To cater to this generation’s preference for digital-first experiences, TPXimpact ensured that the online LFA course was fully accessible via desktop, tablets and mobile devices. The team was mindful of maintaining light page loads during the build, since HET foresaw students accessing the platform on-site once trips resume post-pandemic.

TPXimpact built a separate registration website to manage course sign-ups — ultimately transforming complicated offline processes, such as parent signatures, into a seamless user journey. While accessed separately, the registration site is now integrated into the learning platform via API. A bespoke workflow authenticates school intakes and verifies parental consent signatures. By automating onboarding and improving performance and reliability, charity staff are now free to do more rewarding and human-facing tasks.

Acquia’s proven system performance and reliability reduces the potential of future problems. It also enabled easy installation of multisites, allowing multiple sites to use a single code source combined with multiple databases. This approach allowed HET to have separate sites for the learning tool and registration while retaining a consistent look, feel and usability.

The Results

Even while the pandemic closed physical doors, HET and TPXimpact’s agile teams opened digital doors by making quick, informed decisions. As a result, students can now participate in virtual tours of Auschwitz-Birkenau, which brings a richer audio-visual experience right to their homes. Students can now ask a question to a Holocaust survivor and get a response through video playback. Live seminars with survivors allow students to ask their questions directly, just as they would in-person. Interactive quizzes also trigger instant feedback, which has encouraged students to partake in rapid learning.
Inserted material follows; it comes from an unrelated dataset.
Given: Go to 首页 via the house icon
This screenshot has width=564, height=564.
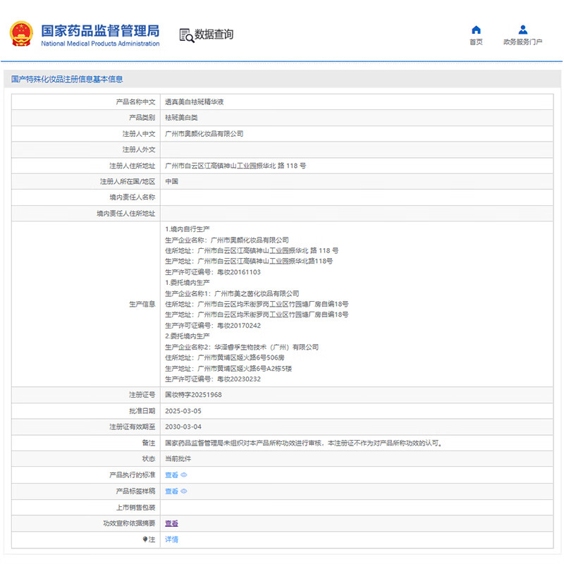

This platform has been a huge success for shy, less vocal students, allowing those with questions a safe way to raise their hand in small, breakout Zoom sessions instead of packed seminar halls.

Through a collaborative approach, engaging content, bespoke technology and eye-catching design, HET’s online experience has already delivered greater engagement. The charity currently has more than 900 students enrolled on the platform, with the number steadily growing. The platform has successfully lowered the bar for access to HET learning material, effectively extending HET’s message and reach.